Well, this is a big-budget remake made by a company called Original Film, but that's about as close to irony as the movie gets. I'm tempted to say that the 1990 Schwarzenegger Recall was a big, daft, memorable movie with a big, daft, memorable star, while the 2012 Recall is a bland, good-looking, mindless movie with Colin Farrell, but this would be rather unfair to the lad, as he does the best he can with the material he is issued. The same goes for Jessica Biel as the love-interest, Beckinsale as their well-coiffured nemesis, Bill Nighy as silly-accented plot-device character, and the rest of the cast.

This would be the place to rail against the fact that Philip K Dick, one of my absolute favourite writers, has possibly the worst track record when it comes to adaptations of anyone in history – but after Screamers, Paycheck, and The Adjustment Bureau, to name but three, this surely goes without saying (and all you Blade Runner fanboys can clear off too). Dick's complex, quirky, deeply original and endlessly imaginative stories about the vicissitudes of modern living enter the Hollywood script machine and emerge transformed into formulaic chase movies featuring odd forms of transport and things blowing up.
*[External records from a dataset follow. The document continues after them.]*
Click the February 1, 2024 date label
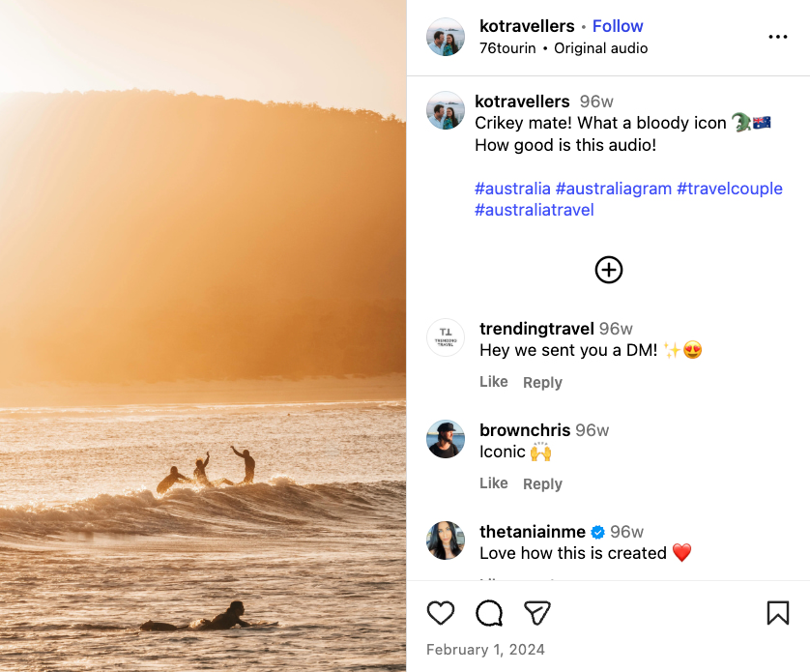This screenshot has width=810, height=672. click(x=484, y=649)
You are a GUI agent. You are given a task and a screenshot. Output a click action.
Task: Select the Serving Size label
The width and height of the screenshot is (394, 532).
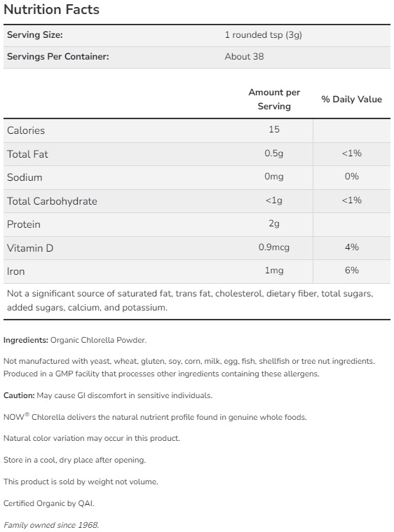click(x=34, y=34)
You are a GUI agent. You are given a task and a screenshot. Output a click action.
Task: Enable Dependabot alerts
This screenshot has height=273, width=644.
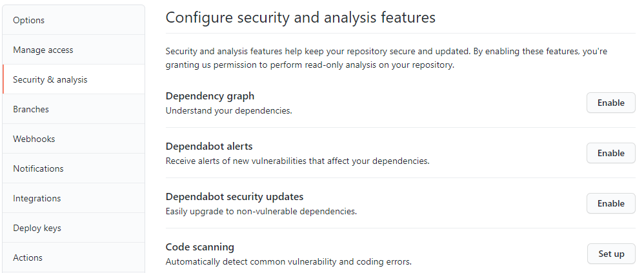tap(610, 153)
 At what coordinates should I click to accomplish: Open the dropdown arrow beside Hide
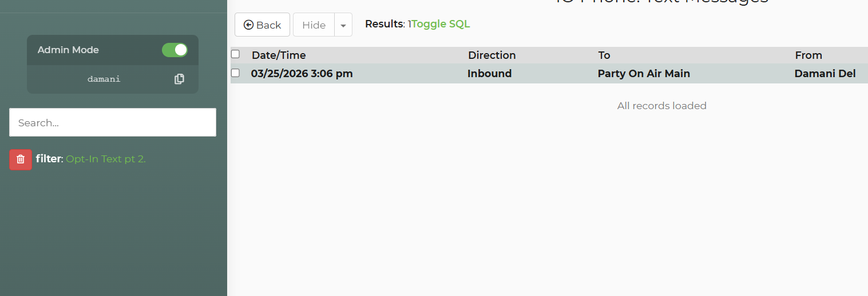pyautogui.click(x=343, y=25)
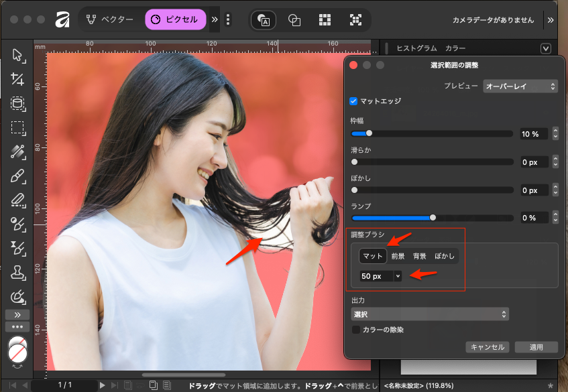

And so it proves here. For much of the running time watching this movie is like watching someone else playing a video game, as it goes from protracted, complicated chase to plot-installing dialogue scene, then back to another long chase or action sequence, followed by Farrell getting another plot coupon... And the characters are so thin and the actual story so underdeveloped it's all a bit boring. Apart from the most basic rudiments of the plot, very little from previous versions is retained (although, and what this says about the target audience I've no idea, the triple-breasted prostitute has been retained for no reason supported by the plot). Beckinsale's part is considerably beefed up, for no reason I can detect – but this must have been nice for her, and also her husband, the director.

The movie pays lip service to the classic Dick themes of identity and reality being up for grabs, but it's painfully obvious that the movie's always going to opt for the simplest, most straightforward answer, because it's equally obvious these moments are just inserted to try and give the film some kind of intellect heft – the story isn't about them the way it would be if this had been, say, Christopher Nolan's Total Recall. This movie isn't about the nature of identity or reality. It's about Colin Farrell being chased around by Kate Beckinsale.

The intellectual vacuum at the heart of Total Recall extends to the basic set-up. The two main locales are called the United Federation of Britain and the Colony, but they may as well have been called Ning and Nong for all the relevance this has to the script. Everyone still has an American accent. The only effect this has is on the architecture and the basic look of the thing, which is admittedly impressive – both areas look rather more like the comic-book Mega-City One than the city in the new Dredd movie. But it's just about appearances and design and movement rather than any kind of thought-through story.

I'm aware I've sort of gone off on one about a film which no-one surely had high hopes for anyway, but in every department but the art direction and production design this movie is just incredibly pedestrian and uninspired, without even Verhoeven's mad energy and excess to distinguish it (the 1990 film was an 18: this one inhabits the absolute top end of the 12 certificate). No-one seems to have made any effort to produce anything beyond an utterly vapid and mechanical runaround. It may be that things have got to the point where audiences simply don't deserve any better, but I refuse to believe it – and even if we don't deserve better, I'm damned certain Philip K Dick does.